El Atlético estuvo en el bombo de los equipos pequeños según el coeficiente UEFA, y la eliminatoria contra el Schalke no era la más fácil precisamente, aunque tampoco la más difícil. Podría haber sido mucho peor. El caso es que el Atleti puede entrar en la Champions, ahora de verdad, y no como lo hizo en mayo, donde la gente convirtió una oportunidad en un objetivo. Es ahora cuando debe convertir la oportunidad en objetivo.
Llega la hora de la verdad, y lo que más preocupa al aficionado rojiblanco es la presencia de Agüero en Pekín, que es lo mismo que su ausencia en el partido de ida. Si bien es cierto que los portales de apuestas deportivas, que suele ser un buen medidor, dan como favorito al Atlético, los rojiblancos no las tienen todas consigo.
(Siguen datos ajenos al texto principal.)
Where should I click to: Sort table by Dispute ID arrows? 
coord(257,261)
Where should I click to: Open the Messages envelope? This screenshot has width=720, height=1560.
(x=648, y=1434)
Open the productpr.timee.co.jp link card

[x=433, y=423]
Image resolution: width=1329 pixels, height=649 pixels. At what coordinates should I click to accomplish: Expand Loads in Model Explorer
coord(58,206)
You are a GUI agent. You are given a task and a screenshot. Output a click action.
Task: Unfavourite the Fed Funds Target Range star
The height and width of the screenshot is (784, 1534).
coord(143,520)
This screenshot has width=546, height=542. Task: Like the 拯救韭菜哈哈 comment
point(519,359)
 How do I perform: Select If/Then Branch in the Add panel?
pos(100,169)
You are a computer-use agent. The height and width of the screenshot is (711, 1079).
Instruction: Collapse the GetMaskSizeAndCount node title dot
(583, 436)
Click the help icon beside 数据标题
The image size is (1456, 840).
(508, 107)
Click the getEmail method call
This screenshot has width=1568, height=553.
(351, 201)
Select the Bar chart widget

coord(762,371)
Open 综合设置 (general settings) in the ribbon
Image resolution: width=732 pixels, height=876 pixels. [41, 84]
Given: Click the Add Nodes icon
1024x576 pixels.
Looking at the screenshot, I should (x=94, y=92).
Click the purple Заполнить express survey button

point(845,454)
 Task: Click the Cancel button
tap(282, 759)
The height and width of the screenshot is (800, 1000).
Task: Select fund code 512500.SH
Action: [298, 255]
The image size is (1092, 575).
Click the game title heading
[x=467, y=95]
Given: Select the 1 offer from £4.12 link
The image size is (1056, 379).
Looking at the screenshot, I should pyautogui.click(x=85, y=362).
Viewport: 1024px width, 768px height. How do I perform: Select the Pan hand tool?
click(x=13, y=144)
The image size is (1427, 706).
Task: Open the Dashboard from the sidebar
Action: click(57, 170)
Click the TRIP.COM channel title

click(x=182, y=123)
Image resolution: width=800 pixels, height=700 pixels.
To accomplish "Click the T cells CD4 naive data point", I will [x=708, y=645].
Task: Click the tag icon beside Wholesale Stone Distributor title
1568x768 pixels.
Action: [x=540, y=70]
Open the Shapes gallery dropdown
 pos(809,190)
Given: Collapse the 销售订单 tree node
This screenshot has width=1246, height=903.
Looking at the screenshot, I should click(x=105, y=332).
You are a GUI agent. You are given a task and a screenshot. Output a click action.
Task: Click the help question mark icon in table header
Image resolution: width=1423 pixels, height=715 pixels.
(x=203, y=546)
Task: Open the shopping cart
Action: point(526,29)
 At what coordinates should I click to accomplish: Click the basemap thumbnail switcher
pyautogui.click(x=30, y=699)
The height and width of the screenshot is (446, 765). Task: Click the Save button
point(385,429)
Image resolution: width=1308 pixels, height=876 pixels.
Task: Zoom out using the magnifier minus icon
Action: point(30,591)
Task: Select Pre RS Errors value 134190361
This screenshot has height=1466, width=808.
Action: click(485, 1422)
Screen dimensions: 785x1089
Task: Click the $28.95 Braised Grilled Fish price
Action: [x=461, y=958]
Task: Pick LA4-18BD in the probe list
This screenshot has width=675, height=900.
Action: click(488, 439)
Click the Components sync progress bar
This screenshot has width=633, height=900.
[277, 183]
El Schalke es a Alemania lo que el Atleti es a España, por lo que no termino de compartir el favoritismo que otorgan al club del Manzanares.
Deportivamente, al margen de la ausencia de Agüero, lo lógico es que Aguirre apueste por la nueva pareja de centrales (Ufjalusi-Heitinga), desplazando a Perea a la derecha, y por Sinama Pongolle como acompañante de Forlán. Será el primer partido del que poder sacar conclusiones, porque los bolos de verano son tan inútiles como engañosos. Gran parte de la temporada atlética pasa por estos dos partidos, los primeros y más importantes del año. Salir derrotado es empezar el año fracasando, otra vez más. Y salir victorioso es atravesar por fin esa delgada línea que decide tu futuro inmediato.
Mientras, los alemanes van de víctimas y preparan un recibimiento hostil en las gradas de Gelsenkirchen. Son sus dos estrategias: presionar y hostigar. No cuentan con ninguna estrella mundial entre sus filas, y como buen equipo alemán, la prioridad es el bloque y el juego físico. Además, uno de sus mejores jugadores, Rafinha, será baja al estar en Pekín jugando con Brasil. En este verano, las Olimpiadas dan y quitan a todos por igual.